Investment Needed in North Greenbush Green Spaces
In the past week the Times Union published two articles about capital district suburbs investing in their parks and green spaces as a way to improve their communities. East Greenbush has put $2 million into recreational upgrades, including developing trails that will link neighborhoods and improve walkability. Meanwhile, Clifton Park has also announced it will invest $2-$3 million in a new 37 acre park.
Here in North Greenbush, it seems to be impossible to leave your house without seeing a new commercial building or housing development that’s going up. And yet what is being done to make our town an appealing place to live? Who will want to buy a $500,000 home here when they could buy the same house in a town nearby that offers better amenities. Parks are an important resource. They offer places to gather and play and build a sense of community. And with more multifamily homes being added in town they are becoming even more essential.
Two years ago I began attending meetings meant to draw support for a new dog park. The response from neighbors and residents has been largely positive, but for some reason the current leadership in town has no appetite for it or any other new park. Up until recently, North Greenbush residents could obtain a pass to use the East Greenbush dog park, but that is no longer the case. And why should East Greenbush foot the bill for out of town residents? The real issue is here in North Greenbush. As part of their negotiations with developers, the town has asked that land be set aside and yet has done nothing to develop it. Meanwhile, existing town parks like the one by Snyders Lake receive few updates. It’s time to start investing in green spaces in North Greenbush before it is too late.
Britney Yatrakis, North Greenbush
Still Don’t Change Barnes
Most of us who live on or near Barnes Road have been actively opposing the Town of Sand Lake from approving a Party Barn on the road. The Town ignored almost unanimous opposition, and approved it.

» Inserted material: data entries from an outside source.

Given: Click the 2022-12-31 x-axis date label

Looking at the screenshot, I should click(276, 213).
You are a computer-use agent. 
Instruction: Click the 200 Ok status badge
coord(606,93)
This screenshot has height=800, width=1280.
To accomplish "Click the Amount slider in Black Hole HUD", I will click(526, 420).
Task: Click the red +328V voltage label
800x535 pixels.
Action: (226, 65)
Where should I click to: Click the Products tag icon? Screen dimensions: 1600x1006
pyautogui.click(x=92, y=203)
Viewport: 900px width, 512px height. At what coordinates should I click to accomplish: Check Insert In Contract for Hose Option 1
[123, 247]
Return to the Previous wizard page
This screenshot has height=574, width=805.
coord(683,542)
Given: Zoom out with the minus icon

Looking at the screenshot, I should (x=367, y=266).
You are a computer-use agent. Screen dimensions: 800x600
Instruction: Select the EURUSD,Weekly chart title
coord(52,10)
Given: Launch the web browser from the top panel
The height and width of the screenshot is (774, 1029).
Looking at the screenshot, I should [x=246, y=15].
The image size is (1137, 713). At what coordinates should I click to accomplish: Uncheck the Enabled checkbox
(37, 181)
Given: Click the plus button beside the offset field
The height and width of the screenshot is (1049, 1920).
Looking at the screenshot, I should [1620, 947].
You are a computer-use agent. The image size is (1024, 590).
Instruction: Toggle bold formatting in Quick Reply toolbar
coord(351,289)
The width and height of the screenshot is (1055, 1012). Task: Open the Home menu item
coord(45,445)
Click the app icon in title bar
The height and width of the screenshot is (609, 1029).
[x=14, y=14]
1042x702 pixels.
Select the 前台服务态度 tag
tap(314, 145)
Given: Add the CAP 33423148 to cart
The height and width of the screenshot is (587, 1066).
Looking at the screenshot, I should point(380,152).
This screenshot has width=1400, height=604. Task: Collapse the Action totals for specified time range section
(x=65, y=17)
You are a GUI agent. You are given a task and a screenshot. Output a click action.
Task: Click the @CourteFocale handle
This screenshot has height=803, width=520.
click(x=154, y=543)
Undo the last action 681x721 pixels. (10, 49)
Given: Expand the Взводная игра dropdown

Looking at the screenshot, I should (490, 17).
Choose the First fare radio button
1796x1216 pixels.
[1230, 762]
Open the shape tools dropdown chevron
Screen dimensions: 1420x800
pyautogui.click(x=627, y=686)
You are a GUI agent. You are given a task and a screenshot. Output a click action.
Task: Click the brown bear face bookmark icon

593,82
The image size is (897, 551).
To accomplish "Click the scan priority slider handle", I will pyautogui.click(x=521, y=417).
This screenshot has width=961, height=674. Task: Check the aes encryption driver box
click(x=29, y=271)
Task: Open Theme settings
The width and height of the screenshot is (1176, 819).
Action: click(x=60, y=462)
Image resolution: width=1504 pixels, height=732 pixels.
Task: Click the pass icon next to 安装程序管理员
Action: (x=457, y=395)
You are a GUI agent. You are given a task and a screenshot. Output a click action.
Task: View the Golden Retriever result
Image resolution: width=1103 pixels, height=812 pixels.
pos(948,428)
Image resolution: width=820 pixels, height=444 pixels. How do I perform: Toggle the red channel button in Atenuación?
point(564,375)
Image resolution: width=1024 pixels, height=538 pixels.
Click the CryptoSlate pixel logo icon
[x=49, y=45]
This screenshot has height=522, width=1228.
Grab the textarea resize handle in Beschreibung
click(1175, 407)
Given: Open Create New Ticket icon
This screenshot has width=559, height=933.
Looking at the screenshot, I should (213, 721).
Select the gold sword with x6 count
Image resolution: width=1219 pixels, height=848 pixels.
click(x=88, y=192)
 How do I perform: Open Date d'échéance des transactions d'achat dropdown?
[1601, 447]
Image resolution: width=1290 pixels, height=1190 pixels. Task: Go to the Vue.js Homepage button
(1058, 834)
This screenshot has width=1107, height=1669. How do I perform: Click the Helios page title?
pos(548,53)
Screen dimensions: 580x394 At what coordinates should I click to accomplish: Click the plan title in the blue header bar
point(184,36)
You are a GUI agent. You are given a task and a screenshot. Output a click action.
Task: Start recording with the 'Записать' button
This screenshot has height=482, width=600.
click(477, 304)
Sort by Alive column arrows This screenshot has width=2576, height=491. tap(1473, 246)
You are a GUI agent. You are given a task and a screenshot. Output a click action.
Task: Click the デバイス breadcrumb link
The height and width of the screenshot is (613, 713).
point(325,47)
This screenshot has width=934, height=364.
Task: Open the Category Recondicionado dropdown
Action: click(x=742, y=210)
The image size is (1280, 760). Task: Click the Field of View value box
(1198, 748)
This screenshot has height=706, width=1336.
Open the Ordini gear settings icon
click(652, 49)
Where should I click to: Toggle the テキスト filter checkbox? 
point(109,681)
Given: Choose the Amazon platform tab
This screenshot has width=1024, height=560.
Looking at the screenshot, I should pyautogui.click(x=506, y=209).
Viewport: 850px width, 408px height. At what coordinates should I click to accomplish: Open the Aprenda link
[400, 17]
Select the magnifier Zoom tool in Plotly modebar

We fought it in court and won. Despite this, the town went ahead and approved money to appeal the decision. We have to wonder why the people we elected are taking the side of one person against almost everyone else in the area. Especially since the court said the approval was arbitrary and that the town didn’t show it was compatible with the nature of the rural agricultural community surrounding it.
Why would the Town do this?
Rodger Sutton, West Sand Lake
Again! Don’t Change Barnes
We, the vast majority of residents on Barnes Road and our surrounding neighbors on connecting roads continue to oppose a special use permit for a party venue on our street. I do not understand how our town planning board and government work, however it seems only common sense that if a majority of residents in the area and the Supreme Court have decided against this, it should stop! Why has the town board allocated additional tax payer dollars to now try to reverse this decision. Our Barnes Road Neighborhood Association has over 70 members opposed. Only the applicant is interested as he stated for something to do in retirement. We will continue to fight against any change to the court’s decision against something that is not zoned for or consistent with our neighborhood.